Required action. Go through the data below and copy it exactly, skipping every picture.

################

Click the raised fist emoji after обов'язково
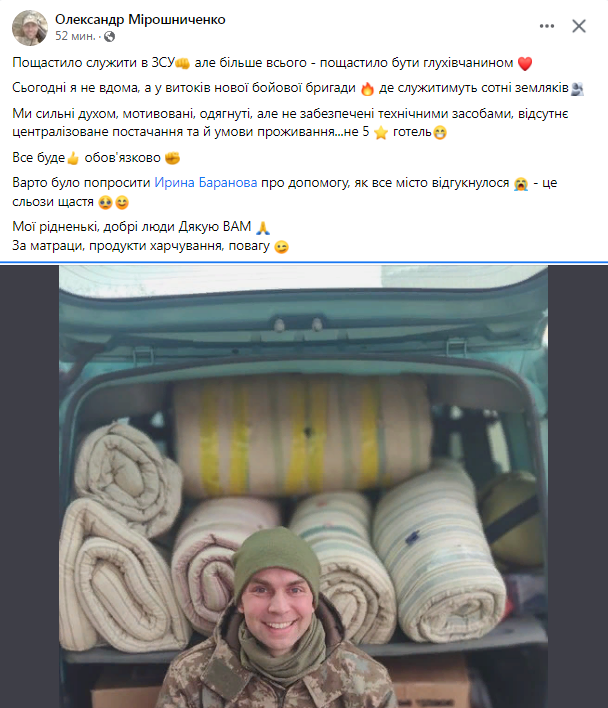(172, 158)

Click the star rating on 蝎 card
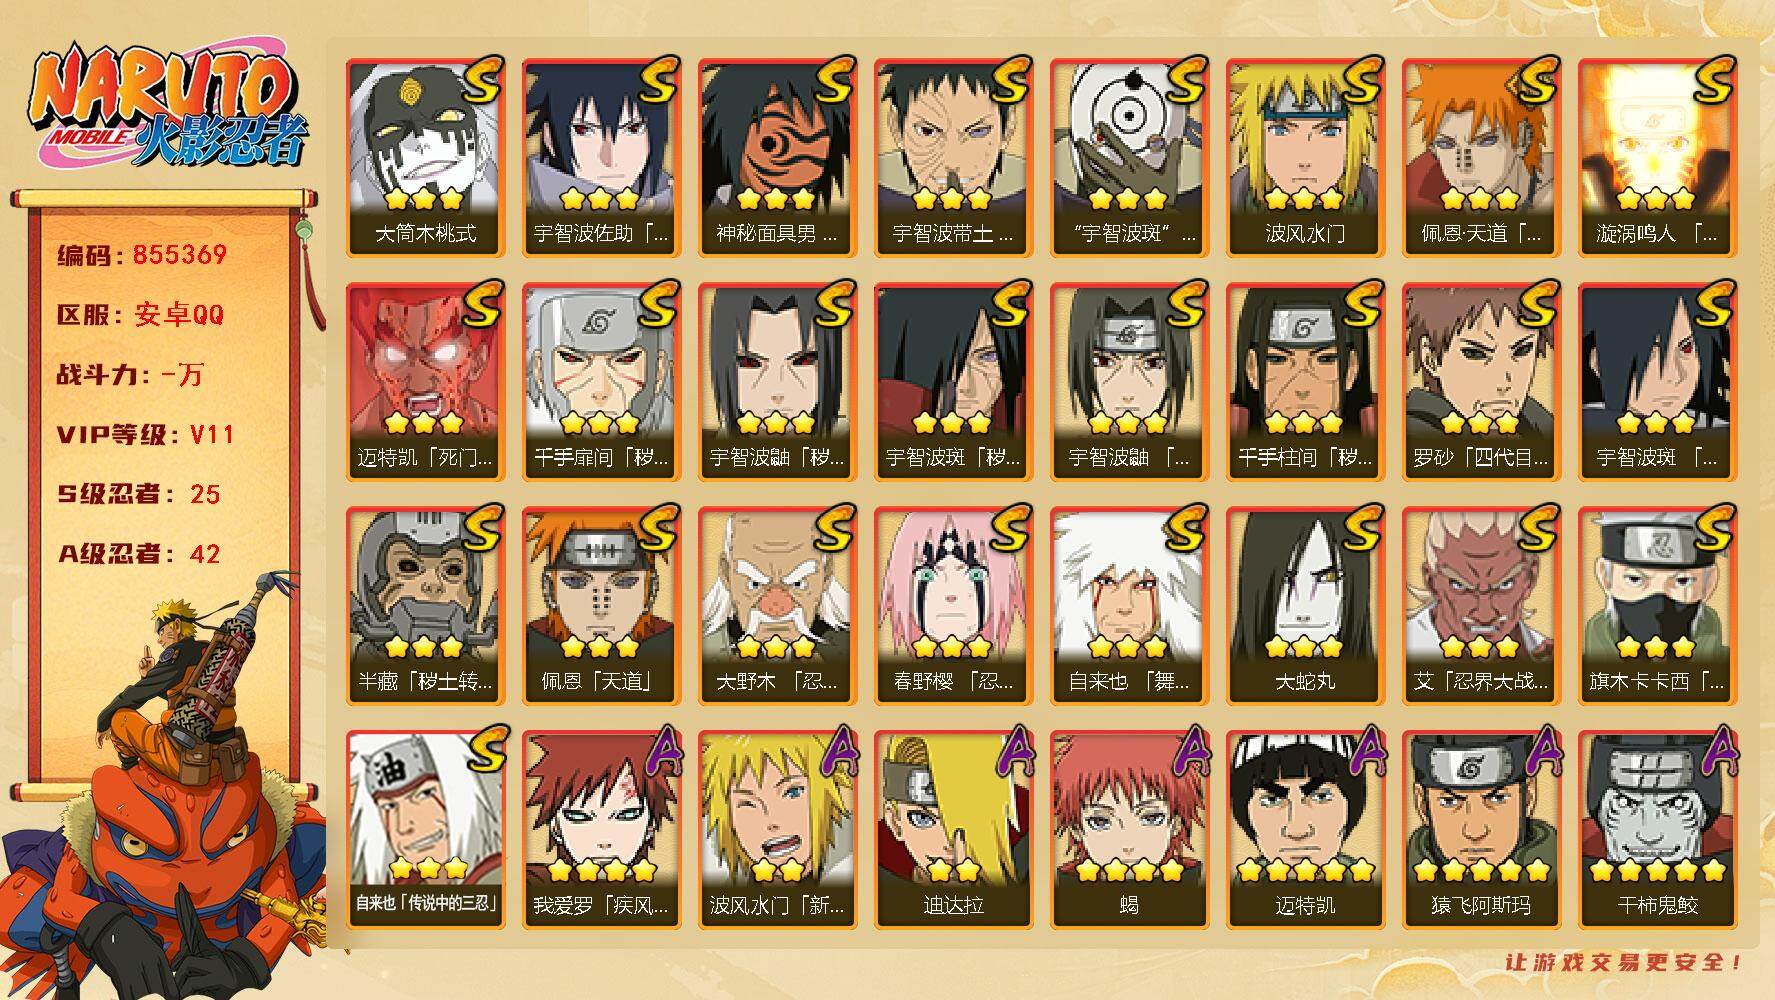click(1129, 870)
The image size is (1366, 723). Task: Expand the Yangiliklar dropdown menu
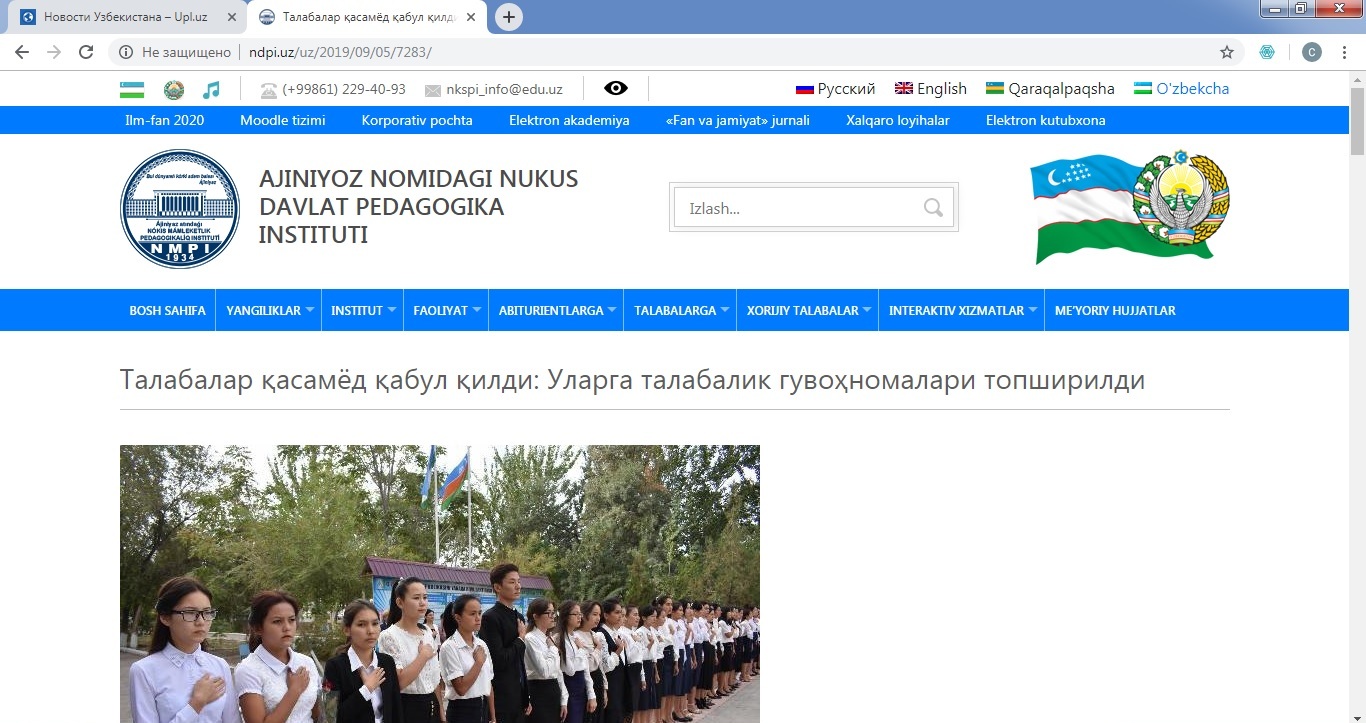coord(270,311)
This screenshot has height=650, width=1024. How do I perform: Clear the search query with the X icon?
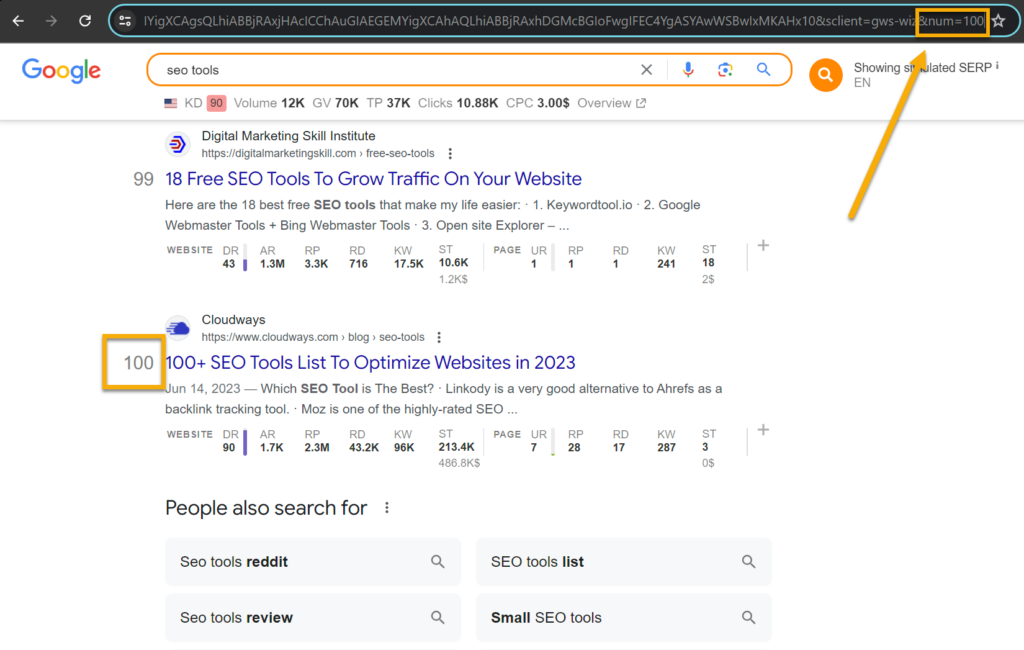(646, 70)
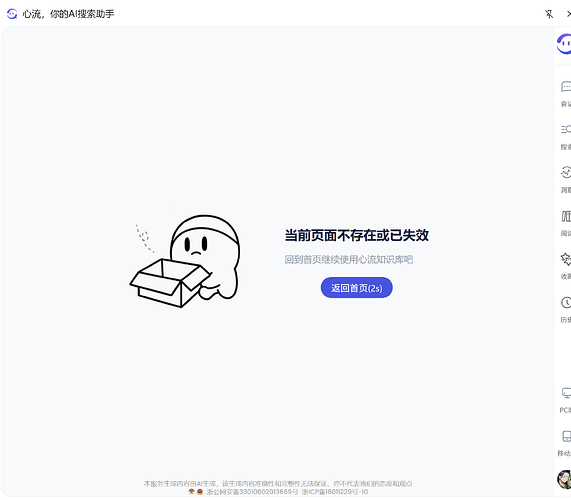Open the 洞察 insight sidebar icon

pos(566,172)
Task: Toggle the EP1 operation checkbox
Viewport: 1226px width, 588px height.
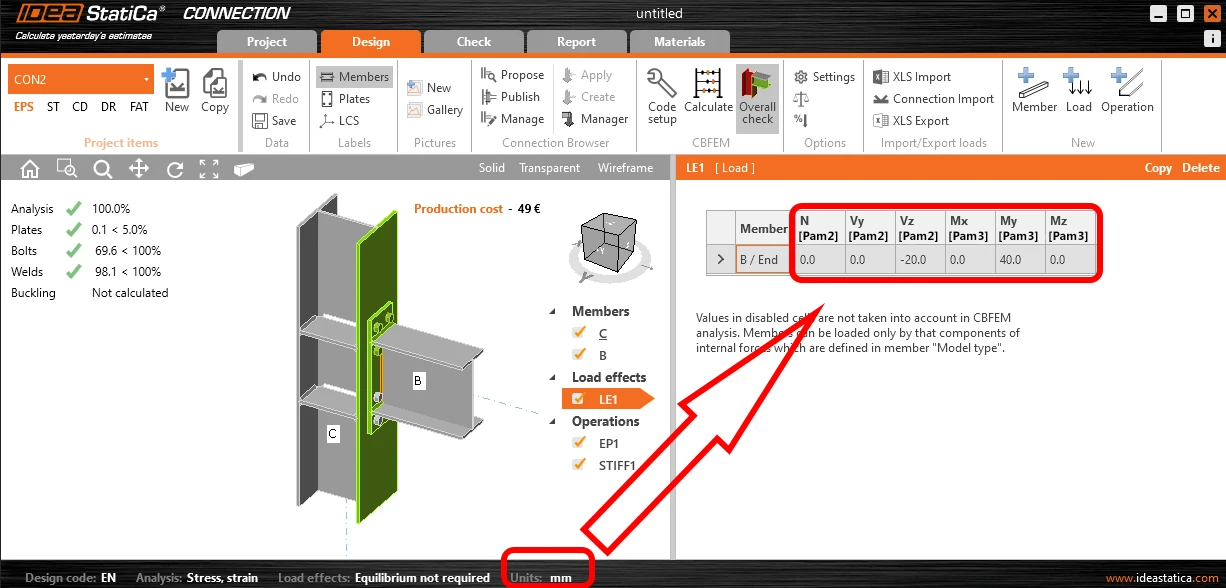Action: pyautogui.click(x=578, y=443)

################

Output of the task.
Click the raised fist emoji after обов'язково
(172, 158)

Click the star rating on 蝎 card
click(1129, 870)
The image size is (1366, 723). Task: Expand the Yangiliklar dropdown menu
coord(270,311)
This screenshot has height=650, width=1024. How do I perform: Clear the search query with the X icon?
(646, 70)
Open the 洞察 insight sidebar icon

pos(566,172)
Task: Toggle the EP1 operation checkbox
Viewport: 1226px width, 588px height.
Action: pyautogui.click(x=578, y=443)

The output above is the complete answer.